Synopsis From Dust Jacket:
When death shatters the serenity of the exclusive moneyed enclave of Tuxedo Park, New York, Eliza Blake, cohost of the country's premier morning television show KEY to America, is on the scene. While attending a lavish gala at her friends' newly renovated estate, Pentimento, Eliza's host is found dead-a grotesque suicide that is the first act in a macabre and intricately conceived plan to expose the sins of the past involving some of the town's most revered citizens.
Determined to find out the truth, Eliza and her KEY News colleagues-producer Annabell Murphy, cameraman B.J. D'Elia, and psychiatrist Margo Gonzalez-discover that Pentimento holds the key.

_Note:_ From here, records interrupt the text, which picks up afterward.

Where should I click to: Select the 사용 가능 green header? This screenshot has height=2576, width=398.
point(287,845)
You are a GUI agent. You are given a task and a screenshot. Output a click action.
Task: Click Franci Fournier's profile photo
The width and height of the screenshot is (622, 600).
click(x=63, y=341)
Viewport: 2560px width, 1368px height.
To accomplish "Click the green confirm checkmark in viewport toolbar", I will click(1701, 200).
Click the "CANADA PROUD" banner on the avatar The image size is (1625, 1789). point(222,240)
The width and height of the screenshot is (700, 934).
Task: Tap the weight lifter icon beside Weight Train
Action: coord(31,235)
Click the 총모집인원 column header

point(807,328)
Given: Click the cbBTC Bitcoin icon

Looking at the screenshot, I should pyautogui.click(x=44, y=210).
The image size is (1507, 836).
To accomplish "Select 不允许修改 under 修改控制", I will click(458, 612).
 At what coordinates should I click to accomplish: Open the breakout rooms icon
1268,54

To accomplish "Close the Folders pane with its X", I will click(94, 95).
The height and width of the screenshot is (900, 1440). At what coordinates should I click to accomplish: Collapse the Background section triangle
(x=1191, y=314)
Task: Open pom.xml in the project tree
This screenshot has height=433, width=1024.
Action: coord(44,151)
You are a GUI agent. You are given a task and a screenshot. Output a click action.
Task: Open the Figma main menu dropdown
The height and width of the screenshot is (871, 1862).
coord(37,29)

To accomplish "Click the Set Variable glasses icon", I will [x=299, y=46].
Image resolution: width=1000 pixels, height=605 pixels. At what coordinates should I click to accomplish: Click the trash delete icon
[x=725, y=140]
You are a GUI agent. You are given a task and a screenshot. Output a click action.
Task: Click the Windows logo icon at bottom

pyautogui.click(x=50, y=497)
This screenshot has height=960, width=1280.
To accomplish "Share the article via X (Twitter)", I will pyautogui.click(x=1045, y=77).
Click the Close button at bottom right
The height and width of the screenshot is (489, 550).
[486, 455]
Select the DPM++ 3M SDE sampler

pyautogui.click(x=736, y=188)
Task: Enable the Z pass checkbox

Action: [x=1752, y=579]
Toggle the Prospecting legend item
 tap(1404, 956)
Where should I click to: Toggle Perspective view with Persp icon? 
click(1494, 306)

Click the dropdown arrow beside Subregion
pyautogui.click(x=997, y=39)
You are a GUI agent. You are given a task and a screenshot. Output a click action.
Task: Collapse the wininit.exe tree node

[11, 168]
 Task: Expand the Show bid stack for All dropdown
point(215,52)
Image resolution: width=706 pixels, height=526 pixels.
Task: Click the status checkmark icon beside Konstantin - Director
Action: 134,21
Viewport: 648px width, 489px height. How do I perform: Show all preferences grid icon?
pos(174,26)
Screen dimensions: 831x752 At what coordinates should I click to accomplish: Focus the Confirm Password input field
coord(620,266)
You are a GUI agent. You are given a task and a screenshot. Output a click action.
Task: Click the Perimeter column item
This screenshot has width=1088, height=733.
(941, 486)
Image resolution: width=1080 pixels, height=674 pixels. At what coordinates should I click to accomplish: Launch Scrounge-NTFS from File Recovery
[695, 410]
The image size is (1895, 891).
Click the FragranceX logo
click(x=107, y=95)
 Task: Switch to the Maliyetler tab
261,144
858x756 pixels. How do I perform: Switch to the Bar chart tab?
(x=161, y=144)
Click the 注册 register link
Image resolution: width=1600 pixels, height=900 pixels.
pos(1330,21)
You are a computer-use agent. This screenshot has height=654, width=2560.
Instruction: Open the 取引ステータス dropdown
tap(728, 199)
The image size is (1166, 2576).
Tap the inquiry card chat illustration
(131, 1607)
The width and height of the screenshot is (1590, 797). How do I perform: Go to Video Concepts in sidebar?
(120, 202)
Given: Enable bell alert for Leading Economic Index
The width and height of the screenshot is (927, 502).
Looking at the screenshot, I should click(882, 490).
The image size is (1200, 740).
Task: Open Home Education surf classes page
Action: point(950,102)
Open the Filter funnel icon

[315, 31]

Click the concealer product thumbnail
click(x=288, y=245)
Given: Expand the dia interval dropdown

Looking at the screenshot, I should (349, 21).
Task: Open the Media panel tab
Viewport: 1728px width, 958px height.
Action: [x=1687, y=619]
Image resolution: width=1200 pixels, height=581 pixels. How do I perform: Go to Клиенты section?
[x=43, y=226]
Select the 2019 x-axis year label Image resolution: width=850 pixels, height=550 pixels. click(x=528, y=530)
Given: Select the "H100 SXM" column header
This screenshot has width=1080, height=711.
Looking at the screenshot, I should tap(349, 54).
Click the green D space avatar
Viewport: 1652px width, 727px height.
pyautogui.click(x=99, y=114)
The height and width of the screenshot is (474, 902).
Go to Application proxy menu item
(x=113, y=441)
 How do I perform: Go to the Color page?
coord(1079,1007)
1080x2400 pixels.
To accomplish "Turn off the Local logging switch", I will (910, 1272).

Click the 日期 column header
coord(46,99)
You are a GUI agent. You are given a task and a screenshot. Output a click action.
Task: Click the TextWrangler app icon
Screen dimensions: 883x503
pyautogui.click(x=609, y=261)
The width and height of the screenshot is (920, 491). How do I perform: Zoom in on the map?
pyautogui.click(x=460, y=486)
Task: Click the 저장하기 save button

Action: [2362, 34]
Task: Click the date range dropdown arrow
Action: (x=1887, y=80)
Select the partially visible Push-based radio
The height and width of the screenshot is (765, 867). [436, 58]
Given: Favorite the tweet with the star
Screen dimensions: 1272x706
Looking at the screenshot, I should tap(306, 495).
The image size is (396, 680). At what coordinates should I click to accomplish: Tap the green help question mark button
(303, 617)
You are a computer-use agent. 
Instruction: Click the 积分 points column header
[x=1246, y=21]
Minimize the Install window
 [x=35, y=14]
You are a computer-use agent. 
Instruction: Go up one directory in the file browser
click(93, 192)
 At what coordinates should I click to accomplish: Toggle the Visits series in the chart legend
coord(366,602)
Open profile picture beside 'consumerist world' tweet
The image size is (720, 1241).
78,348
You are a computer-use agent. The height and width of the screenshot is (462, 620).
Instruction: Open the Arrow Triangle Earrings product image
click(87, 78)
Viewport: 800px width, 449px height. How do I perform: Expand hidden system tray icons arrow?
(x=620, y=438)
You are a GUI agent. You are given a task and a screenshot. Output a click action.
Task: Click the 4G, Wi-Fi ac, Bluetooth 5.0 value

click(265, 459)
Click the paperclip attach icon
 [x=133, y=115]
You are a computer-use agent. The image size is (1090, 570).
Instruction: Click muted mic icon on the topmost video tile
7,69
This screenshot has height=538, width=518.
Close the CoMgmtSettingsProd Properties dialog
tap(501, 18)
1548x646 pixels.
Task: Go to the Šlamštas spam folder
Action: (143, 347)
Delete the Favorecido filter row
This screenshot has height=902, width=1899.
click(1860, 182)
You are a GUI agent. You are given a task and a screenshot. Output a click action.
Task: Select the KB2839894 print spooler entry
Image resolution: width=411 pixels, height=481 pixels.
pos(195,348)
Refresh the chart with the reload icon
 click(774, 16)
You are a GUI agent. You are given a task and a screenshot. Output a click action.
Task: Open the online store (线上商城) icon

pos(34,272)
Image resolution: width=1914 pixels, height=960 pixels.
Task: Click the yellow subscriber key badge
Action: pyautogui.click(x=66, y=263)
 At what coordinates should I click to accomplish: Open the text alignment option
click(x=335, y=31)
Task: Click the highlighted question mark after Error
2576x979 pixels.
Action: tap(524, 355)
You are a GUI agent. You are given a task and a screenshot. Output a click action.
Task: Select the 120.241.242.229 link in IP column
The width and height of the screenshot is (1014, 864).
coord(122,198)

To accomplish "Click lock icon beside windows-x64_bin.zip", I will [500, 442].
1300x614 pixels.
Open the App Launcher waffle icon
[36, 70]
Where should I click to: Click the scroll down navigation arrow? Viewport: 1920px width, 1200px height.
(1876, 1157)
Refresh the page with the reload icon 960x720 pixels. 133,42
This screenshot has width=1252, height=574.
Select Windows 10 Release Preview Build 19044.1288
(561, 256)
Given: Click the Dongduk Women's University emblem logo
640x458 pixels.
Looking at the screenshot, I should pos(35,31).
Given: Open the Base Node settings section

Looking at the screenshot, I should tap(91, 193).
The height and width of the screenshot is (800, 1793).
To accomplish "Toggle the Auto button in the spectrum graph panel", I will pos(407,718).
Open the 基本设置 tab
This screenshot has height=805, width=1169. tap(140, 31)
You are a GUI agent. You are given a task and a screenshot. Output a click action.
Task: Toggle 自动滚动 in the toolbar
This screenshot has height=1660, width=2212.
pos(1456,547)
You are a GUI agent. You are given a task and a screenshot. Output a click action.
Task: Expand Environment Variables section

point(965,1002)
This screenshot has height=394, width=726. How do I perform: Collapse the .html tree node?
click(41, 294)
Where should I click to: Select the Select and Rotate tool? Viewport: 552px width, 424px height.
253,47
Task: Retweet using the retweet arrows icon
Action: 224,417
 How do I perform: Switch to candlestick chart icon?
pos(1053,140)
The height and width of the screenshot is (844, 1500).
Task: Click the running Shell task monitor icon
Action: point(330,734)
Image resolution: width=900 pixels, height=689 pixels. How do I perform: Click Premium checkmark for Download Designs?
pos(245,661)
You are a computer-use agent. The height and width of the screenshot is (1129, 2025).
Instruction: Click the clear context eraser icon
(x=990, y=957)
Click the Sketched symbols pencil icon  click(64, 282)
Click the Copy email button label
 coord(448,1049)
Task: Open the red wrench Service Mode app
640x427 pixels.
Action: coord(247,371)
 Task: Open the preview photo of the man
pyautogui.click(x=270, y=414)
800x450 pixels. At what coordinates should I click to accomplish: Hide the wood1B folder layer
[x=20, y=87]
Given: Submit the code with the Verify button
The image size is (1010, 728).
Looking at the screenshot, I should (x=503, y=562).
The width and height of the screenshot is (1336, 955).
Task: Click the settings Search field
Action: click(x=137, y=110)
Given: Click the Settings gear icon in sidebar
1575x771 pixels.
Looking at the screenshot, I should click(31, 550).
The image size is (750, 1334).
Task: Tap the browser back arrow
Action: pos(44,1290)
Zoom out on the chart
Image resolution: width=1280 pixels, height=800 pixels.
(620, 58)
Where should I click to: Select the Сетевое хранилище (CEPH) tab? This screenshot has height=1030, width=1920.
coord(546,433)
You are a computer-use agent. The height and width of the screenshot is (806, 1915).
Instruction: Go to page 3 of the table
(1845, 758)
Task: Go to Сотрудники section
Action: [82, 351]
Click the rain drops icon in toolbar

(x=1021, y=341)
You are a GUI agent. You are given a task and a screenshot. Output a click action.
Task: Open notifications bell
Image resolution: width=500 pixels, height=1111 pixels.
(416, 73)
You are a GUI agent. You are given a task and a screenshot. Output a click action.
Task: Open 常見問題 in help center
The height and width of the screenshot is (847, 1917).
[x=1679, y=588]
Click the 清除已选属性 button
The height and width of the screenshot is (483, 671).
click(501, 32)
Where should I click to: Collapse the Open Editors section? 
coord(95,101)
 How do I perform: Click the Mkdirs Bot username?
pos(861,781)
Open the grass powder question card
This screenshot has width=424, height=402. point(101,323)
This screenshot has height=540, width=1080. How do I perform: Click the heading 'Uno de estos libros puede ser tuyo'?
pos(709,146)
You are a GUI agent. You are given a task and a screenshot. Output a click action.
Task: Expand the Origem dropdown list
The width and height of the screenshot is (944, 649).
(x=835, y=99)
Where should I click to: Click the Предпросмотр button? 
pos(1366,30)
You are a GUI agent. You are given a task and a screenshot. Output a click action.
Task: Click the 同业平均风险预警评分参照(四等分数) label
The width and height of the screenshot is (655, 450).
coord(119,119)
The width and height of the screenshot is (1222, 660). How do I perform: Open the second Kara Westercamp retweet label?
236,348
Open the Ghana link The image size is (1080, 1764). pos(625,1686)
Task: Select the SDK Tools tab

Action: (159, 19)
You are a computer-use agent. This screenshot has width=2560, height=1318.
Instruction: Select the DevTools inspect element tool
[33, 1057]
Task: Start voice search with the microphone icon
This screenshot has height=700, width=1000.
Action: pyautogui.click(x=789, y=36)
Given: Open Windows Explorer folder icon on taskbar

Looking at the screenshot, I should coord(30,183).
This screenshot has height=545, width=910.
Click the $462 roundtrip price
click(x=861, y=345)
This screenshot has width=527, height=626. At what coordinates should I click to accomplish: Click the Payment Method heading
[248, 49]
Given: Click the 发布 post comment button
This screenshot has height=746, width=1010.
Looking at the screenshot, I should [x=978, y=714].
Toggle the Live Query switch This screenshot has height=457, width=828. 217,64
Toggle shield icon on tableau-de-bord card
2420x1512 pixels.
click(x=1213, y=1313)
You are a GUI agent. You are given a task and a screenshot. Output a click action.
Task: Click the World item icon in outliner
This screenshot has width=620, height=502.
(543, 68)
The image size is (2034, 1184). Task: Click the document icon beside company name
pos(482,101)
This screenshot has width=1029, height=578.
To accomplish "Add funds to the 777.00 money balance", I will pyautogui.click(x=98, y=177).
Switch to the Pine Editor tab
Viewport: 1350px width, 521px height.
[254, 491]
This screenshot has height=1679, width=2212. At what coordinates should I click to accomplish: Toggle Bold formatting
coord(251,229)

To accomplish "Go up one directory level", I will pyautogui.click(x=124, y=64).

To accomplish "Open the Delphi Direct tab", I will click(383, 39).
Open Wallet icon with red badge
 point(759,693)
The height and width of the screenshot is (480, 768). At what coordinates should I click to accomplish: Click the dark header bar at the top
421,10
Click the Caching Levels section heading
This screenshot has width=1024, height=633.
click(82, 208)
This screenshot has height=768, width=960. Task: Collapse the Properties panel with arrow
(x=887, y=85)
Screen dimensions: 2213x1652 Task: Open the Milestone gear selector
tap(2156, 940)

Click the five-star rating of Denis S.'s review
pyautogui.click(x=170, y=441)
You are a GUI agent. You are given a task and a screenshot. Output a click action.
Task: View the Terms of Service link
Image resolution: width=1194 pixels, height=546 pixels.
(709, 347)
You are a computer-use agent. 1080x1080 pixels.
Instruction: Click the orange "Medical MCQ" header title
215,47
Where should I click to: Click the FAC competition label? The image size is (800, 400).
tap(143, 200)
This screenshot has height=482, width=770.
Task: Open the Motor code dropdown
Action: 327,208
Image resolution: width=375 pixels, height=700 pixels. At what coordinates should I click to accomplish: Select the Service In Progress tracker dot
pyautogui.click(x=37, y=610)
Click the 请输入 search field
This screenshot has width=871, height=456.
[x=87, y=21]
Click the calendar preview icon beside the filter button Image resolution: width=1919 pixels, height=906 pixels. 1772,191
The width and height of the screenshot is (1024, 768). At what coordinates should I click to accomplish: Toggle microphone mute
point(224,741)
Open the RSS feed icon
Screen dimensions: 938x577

Nestled in the park's sprawling architectural masterpieces, picturesque gardeners' cottages, and lush, rolling landscapes, the glorious mansion is actually a giant "puzzle house," filled with ingenious clues hidden it its fireplaces, fountains, and frescoes that lead them from one suspicious locale to another-and, one by one, to the victims of a fiendish killer.
As Pentimento gives up its secrets, it becomes clear that no amount of wealth or privilege will keep the residents of Tuxedo Park safe. But just when Eliza unearths one final surprise, she comes face-to-face with a murderer who believes that some puzzles should never be solved.
This was my very first book that I won off a blog once I started blogging and entering giveaways and for that reason alone it will always hold a special place in my heart. I am a humongous fan of mystery novels never strayed to far from Agatha Christie, the Jessica Fletcher books, and a few other favorite authors. So when I received this book I was excited to read it.
What I did not know at the time was that it is part of a series and that there are quite a few books that take place before this one, so some of the references flew right over my head. On the good side though, I didn't have to necessarily do the one thing I think a reader needs to do in order to enjoy a long running series that doesn't star a police or professional detective, which is to suspend the disbelief that this many horrible things can happen to and around one character all the time. When you jump into the middle of a series you don't really know all the past stuff so there is nothing to there to jumble your mind.
The book actually opens with a unknown male committing the most horrific act of suicide I have ever read in my life. I'm not sure it would even be physically possible for one person to do this to himself without passing out from the pain. That being said, self inflicting yourself with stigmata is definitely going to get you attention. The rest of the book deals with Eliza trying to figure out why he did it and what all the clues he left behind point to.
Overall I liked the book and it kept me engaged enough that I'm thinking about going back and reading the first book in the series to see how it all started. The character of Eliza is dynamic enough to make me what to read more about her and her daughter who apparently was kidnapped in a previous book.
I did have a few issues with the book, though they tend to be minor. First, I have always felt that the success of The Da Vinci Code has created a need in a lot of authors to write a book that contains a secret code, normally using religious symbolism, in order to drive the plot. Some authors do it well, some horribly, this one was neither. It didn't feel well thought out but I still makes sense within the storyline. My second issue was the motivation behind the suicide. If you really feel that badly about a past crime, would you really kill yourself in such a manner? Why not just tell the truth? The outcome would have been the same either way. The people responsible for the crime would still be held responsible, the loved one you are trying to expose for new crimes wouldn't have been able to do anymore horrible acts, and less people would have died. Like I said they are minor issues though and didn't detract from the story.